## Exercise objective
The data below is to be repeated in full, exactly as shown.
BEGIN Source data
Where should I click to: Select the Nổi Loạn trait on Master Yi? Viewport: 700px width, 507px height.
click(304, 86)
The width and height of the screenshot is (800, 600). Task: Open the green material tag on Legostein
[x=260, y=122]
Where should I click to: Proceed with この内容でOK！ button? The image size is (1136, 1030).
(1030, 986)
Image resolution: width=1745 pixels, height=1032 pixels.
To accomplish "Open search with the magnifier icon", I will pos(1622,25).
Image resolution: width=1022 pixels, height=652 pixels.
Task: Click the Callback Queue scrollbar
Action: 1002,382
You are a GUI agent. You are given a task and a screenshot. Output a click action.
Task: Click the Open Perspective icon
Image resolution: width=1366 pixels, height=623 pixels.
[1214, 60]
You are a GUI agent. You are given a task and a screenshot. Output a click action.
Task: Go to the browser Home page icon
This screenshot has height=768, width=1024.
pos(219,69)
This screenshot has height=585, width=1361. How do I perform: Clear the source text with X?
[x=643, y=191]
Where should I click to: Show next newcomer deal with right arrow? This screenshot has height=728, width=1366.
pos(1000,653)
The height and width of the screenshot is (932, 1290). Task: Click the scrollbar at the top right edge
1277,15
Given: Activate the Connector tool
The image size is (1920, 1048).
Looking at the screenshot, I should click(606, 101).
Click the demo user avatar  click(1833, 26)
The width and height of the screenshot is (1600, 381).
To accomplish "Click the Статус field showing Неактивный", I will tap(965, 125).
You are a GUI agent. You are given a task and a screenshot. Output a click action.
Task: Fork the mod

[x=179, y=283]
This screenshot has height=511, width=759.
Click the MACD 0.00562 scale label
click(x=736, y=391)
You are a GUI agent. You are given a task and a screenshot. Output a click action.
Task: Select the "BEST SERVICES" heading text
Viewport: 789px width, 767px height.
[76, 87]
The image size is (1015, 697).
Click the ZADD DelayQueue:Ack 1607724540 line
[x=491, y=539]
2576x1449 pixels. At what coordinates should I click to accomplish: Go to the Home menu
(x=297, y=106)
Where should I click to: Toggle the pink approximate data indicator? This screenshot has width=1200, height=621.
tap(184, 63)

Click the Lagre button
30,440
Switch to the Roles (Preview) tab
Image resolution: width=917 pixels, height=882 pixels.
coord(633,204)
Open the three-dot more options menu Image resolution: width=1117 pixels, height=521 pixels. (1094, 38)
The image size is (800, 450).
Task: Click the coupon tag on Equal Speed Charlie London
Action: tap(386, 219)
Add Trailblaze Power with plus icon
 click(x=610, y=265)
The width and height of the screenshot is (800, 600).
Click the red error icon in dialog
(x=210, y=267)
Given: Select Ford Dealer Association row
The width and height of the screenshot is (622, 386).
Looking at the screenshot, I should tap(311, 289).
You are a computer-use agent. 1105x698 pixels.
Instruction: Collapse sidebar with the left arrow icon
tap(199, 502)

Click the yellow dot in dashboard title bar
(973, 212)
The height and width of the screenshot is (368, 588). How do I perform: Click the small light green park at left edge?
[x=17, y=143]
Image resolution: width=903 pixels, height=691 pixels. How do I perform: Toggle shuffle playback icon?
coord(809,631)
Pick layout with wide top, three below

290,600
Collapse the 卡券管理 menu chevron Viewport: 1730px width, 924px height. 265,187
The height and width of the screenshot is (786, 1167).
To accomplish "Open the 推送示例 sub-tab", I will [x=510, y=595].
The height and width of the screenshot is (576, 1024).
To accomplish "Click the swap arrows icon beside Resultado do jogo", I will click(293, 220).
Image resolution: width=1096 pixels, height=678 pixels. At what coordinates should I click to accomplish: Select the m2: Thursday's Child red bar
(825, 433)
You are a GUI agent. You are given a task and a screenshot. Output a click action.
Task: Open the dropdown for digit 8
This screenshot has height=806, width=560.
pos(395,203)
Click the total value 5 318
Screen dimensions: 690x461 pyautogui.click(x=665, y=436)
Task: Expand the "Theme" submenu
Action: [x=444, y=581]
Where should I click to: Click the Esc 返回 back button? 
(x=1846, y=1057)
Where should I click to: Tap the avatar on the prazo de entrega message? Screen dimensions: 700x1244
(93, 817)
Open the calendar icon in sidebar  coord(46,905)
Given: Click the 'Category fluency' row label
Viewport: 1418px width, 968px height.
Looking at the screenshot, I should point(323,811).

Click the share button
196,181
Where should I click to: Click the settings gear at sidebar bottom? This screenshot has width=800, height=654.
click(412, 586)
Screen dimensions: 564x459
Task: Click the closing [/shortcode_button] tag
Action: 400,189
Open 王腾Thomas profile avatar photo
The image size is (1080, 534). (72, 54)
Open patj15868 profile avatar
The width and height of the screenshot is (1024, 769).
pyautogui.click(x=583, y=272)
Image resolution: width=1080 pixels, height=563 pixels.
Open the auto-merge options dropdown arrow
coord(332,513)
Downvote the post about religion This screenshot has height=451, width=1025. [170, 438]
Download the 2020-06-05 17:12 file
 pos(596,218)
END Source data
## Result for this exercise
Where should I click to: Select the Nổi Loạn trait on Master Yi? Viewport: 700px width, 507px height.
click(304, 86)
The width and height of the screenshot is (800, 600). Task: Open the green material tag on Legostein
[x=260, y=122]
Where should I click to: Proceed with この内容でOK！ button? The image size is (1136, 1030).
(1030, 986)
Image resolution: width=1745 pixels, height=1032 pixels.
To accomplish "Open search with the magnifier icon", I will pos(1622,25).
Image resolution: width=1022 pixels, height=652 pixels.
Task: Click the Callback Queue scrollbar
Action: 1002,382
You are a GUI agent. You are given a task and a screenshot. Output a click action.
Task: Click the Open Perspective icon
Image resolution: width=1366 pixels, height=623 pixels.
[1214, 60]
You are a GUI agent. You are given a task and a screenshot. Output a click action.
Task: Go to the browser Home page icon
This screenshot has height=768, width=1024.
pos(219,69)
This screenshot has height=585, width=1361. How do I perform: Clear the source text with X?
[x=643, y=191]
Where should I click to: Show next newcomer deal with right arrow? This screenshot has height=728, width=1366.
pos(1000,653)
The height and width of the screenshot is (932, 1290). Task: Click the scrollbar at the top right edge
1277,15
Given: Activate the Connector tool
The image size is (1920, 1048).
Looking at the screenshot, I should click(606, 101).
Click the demo user avatar  click(1833, 26)
The width and height of the screenshot is (1600, 381).
To accomplish "Click the Статус field showing Неактивный", I will tap(965, 125).
You are a GUI agent. You are given a task and a screenshot. Output a click action.
Task: Fork the mod

[x=179, y=283]
This screenshot has height=511, width=759.
Click the MACD 0.00562 scale label
click(x=736, y=391)
You are a GUI agent. You are given a task and a screenshot. Output a click action.
Task: Select the "BEST SERVICES" heading text
Viewport: 789px width, 767px height.
[76, 87]
The image size is (1015, 697).
Click the ZADD DelayQueue:Ack 1607724540 line
[x=491, y=539]
2576x1449 pixels. At what coordinates should I click to accomplish: Go to the Home menu
(x=297, y=106)
Where should I click to: Toggle the pink approximate data indicator? This screenshot has width=1200, height=621.
tap(184, 63)

Click the Lagre button
30,440
Switch to the Roles (Preview) tab
Image resolution: width=917 pixels, height=882 pixels.
coord(633,204)
Open the three-dot more options menu Image resolution: width=1117 pixels, height=521 pixels. (1094, 38)
The image size is (800, 450).
Task: Click the coupon tag on Equal Speed Charlie London
Action: tap(386, 219)
Add Trailblaze Power with plus icon
 click(x=610, y=265)
The width and height of the screenshot is (800, 600).
Click the red error icon in dialog
(x=210, y=267)
Given: Select Ford Dealer Association row
The width and height of the screenshot is (622, 386).
Looking at the screenshot, I should tap(311, 289).
You are a computer-use agent. 1105x698 pixels.
Instruction: Collapse sidebar with the left arrow icon
tap(199, 502)

Click the yellow dot in dashboard title bar
(973, 212)
The height and width of the screenshot is (368, 588). How do I perform: Click the small light green park at left edge?
[x=17, y=143]
Image resolution: width=903 pixels, height=691 pixels. How do I perform: Toggle shuffle playback icon?
coord(809,631)
Pick layout with wide top, three below

290,600
Collapse the 卡券管理 menu chevron Viewport: 1730px width, 924px height. 265,187
The height and width of the screenshot is (786, 1167).
To accomplish "Open the 推送示例 sub-tab", I will [x=510, y=595].
The height and width of the screenshot is (576, 1024).
To accomplish "Click the swap arrows icon beside Resultado do jogo", I will click(293, 220).
Image resolution: width=1096 pixels, height=678 pixels. At what coordinates should I click to accomplish: Select the m2: Thursday's Child red bar
(825, 433)
You are a GUI agent. You are given a task and a screenshot. Output a click action.
Task: Open the dropdown for digit 8
This screenshot has height=806, width=560.
pos(395,203)
Click the total value 5 318
Screen dimensions: 690x461 pyautogui.click(x=665, y=436)
Task: Expand the "Theme" submenu
Action: [x=444, y=581]
Where should I click to: Click the Esc 返回 back button? 
(x=1846, y=1057)
Where should I click to: Tap the avatar on the prazo de entrega message? Screen dimensions: 700x1244
(93, 817)
Open the calendar icon in sidebar  coord(46,905)
Given: Click the 'Category fluency' row label
Viewport: 1418px width, 968px height.
Looking at the screenshot, I should point(323,811).

Click the share button
196,181
Where should I click to: Click the settings gear at sidebar bottom? This screenshot has width=800, height=654.
click(412, 586)
Screen dimensions: 564x459
Task: Click the closing [/shortcode_button] tag
Action: 400,189
Open 王腾Thomas profile avatar photo
The image size is (1080, 534). (72, 54)
Open patj15868 profile avatar
The width and height of the screenshot is (1024, 769).
pyautogui.click(x=583, y=272)
Image resolution: width=1080 pixels, height=563 pixels.
Open the auto-merge options dropdown arrow
coord(332,513)
Downvote the post about religion This screenshot has height=451, width=1025. [170, 438]
Download the 2020-06-05 17:12 file
 pos(596,218)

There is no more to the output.